Changing approaches

Direct approaches to create bschema have too many compromises and aren't working generically. 

Should change approaches to use one hop graph queries and LLMs to do new class names, then can just create a class graph. 

This also has more interpretability than the bschema, where you still had to inspect the graph to learn what something is, instead of just looking at a human readable label. 

The amount of iterations of naming things based on their one hop graphs should also work for different schema or types of graphs so it is somewhat manual but also can be generalized. 


Two options:

1. can go through and create ask queries for each thing, then run the ask query on each node and see which node matches which query. Ask queries are pretty fast so this is probably faster than option 2. However, since ask queries will be correct for a subset of the query (i.e., they won't catch if there's MORE information for a given thing) this will require some correction at the end. Will essentially have to remove the vav-cooling-only label from vavs with reheat based on the fact that all vavs with reheat are also vav-cooling-only, so we can remove this. Can alternatively generate two sparql queries and test both directions

2. Can go through and check if class graphs are isomorphic for each thing. 

Then need to build the inferred class label. 

LLM class naming isn't particularly good using a locally running LLM. Should just number the variants of the original class. (ConnectionPoint1,2, VAV1,2, etc.)

Using GPT OSS run by CBORG, creating new class names was decent

# TODO: 
- works right for brick, but class graph currently only contains one class. This may create bugs, so I will need to consider other methods. Working so far because it happens to gets the most recently added class, which is alphabetically the latest because of the version tag I'm adding.
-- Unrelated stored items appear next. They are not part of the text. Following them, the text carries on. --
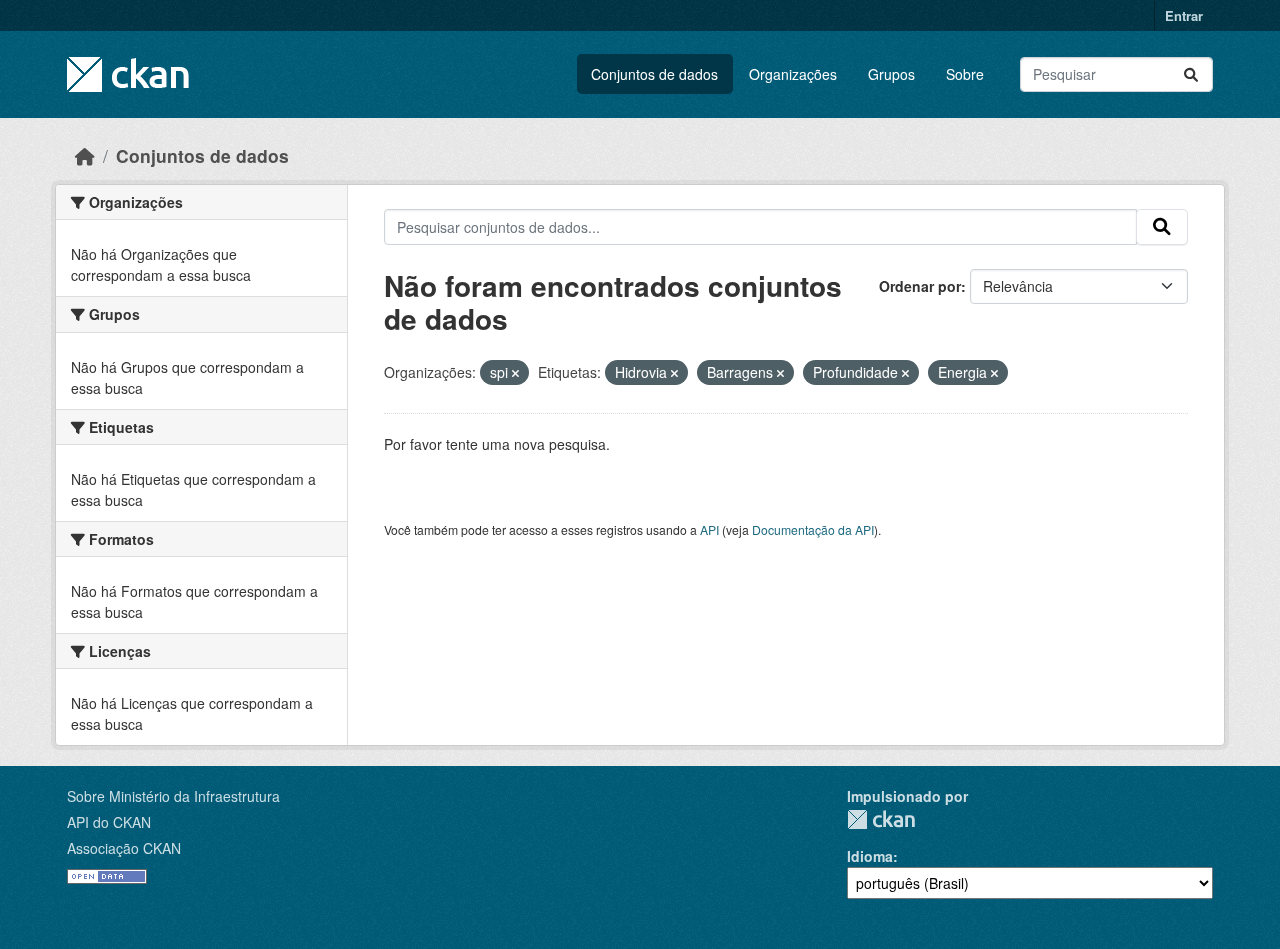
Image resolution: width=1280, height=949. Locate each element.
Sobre (965, 74)
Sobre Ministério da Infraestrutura (173, 796)
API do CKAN (109, 822)
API (709, 529)
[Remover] (515, 373)
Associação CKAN (124, 848)
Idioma (870, 856)
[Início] (85, 155)
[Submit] (1191, 74)
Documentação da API (813, 529)
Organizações (793, 74)
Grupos (891, 74)
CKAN (881, 819)
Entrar (1184, 15)
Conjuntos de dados (654, 74)
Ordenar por (920, 286)
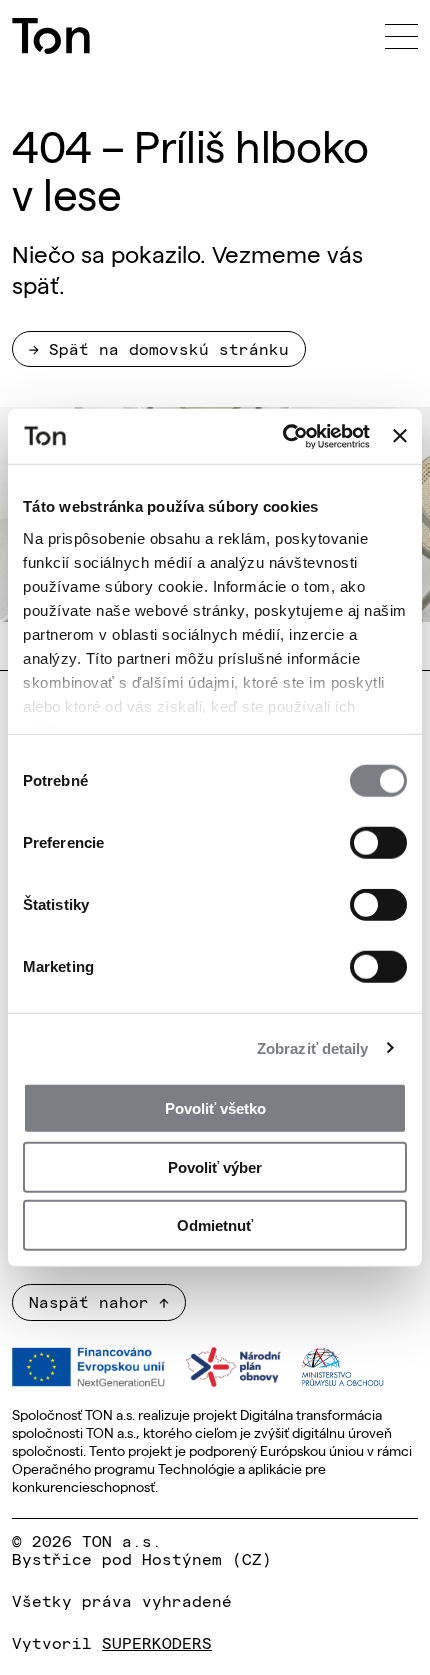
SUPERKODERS (157, 1642)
Instead of directly doing the class relations it may make sense to separate instance and class once again 

- Fix how I'm getting aspects and named nodes again so these show up in class graph for isomorphism. 

In [135]:
from rdflib.compare import isomorphic

from pprint import pprint
from typing import Union, List, Union, Tuple, Optional
from rdflib import Graph, URIRef
import sys

sys.path.append('../utils')
sys.path.append('utils')

from namespaces import *
from utils import * 

from tqdm import tqdm

In [136]:
def get_subgraph_with_hops(
    graph: Graph, 
    central_node: Union[str, URIRef], 
    num_hops: int,
    get_classes = False
) -> Graph:
    """
    Extract a subgraph containing all triples within num_hops from central_node,
    including rdf:type information for all entities.
    
    Args:
        graph: The source RDF graph
        central_node: The central node URI (as string or URIRef)
        num_hops: Number of hops to traverse from the central node
    
    Returns:
        A new Graph containing the subgraph
    """
    if isinstance(central_node, str):
        # print("central node is string: ", central_node)
        central_node = URIRef(central_node)
    
    subgraph = Graph(store = 'Oxigraph')
    visited_nodes = set()
    current_layer = {central_node}
    
    # Add class information for central node
    for class_uri in graph.objects(central_node, RDF.type):
        subgraph.add((central_node, RDF.type, class_uri))
    
    for hop in range(num_hops):
        next_layer = set()
        
        for node in current_layer:
            if node in visited_nodes:
                continue
            visited_nodes.add(node)
            
            # Get triples where node is subject
            for p, o in graph.predicate_objects(node):
                subgraph.add((node, p, o))
                if isinstance(o, URIRef):
                    next_layer.add(o)
                    # Add class information for object
                    for class_uri in graph.objects(o, RDF.type):
                        subgraph.add((o, RDF.type, class_uri))
            
            # Get triples where node is object
            for s, p in graph.subject_predicates(node):
                subgraph.add((s, p, node))
                if isinstance(s, URIRef):
                    next_layer.add(s)
                    # Add class information for subject
                    for class_uri in graph.objects(s, RDF.type):
                        subgraph.add((s, RDF.type, class_uri))
        
        current_layer = next_layer
    if get_classes:
        for s, p, o in subgraph:
            for class_uri in graph.objects(s, RDF.type):
                subgraph.add((s, RDF.type, class_uri))
            for class_uri in graph.objects(o, RDF.type):
                subgraph.add((o, RDF.type, class_uri))
    return subgraph

In [174]:
def get_class(node: URIRef, data_graph) -> URIRef:
        """Get the class of a node from the data graph"""
        # TODO: Shouldn't hve a default class and need a union of classes
        for _, _, o in data_graph.triples((node, A, None)):
            return o
        return URIRef("http://www.w3.org/2000/01/rdf-schema#Resource")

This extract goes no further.